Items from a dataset

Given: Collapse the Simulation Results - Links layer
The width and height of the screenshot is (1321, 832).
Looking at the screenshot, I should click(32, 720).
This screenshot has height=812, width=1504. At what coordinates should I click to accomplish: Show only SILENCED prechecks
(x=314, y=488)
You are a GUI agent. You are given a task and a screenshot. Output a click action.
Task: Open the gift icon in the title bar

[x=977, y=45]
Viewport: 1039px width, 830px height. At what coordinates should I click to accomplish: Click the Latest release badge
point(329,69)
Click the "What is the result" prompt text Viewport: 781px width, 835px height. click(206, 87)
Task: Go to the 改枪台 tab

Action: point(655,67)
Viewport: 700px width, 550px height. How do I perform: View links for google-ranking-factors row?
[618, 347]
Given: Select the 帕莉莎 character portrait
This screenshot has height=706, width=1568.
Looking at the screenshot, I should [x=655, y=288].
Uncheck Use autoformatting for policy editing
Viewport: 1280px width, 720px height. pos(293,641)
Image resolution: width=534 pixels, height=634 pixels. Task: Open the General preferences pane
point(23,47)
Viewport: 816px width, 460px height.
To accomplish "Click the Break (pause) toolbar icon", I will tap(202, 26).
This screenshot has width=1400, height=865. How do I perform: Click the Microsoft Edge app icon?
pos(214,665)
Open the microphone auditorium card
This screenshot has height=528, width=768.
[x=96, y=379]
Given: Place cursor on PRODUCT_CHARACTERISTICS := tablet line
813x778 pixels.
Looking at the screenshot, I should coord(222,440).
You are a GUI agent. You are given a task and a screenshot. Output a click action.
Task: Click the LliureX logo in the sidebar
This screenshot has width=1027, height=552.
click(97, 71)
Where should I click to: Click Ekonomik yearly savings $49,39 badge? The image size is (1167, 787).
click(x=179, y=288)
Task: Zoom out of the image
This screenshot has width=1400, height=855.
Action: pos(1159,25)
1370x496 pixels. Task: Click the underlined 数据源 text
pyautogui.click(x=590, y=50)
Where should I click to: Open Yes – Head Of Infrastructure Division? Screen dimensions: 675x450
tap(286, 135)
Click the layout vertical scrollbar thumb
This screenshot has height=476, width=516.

Work instruction |
An exact restatement of the lines from the one with "Click the layout vertical scrollbar thumb" through the last line of the data is the only acceptable answer.

Answer to the problem |
Click the layout vertical scrollbar thumb
This screenshot has height=476, width=516.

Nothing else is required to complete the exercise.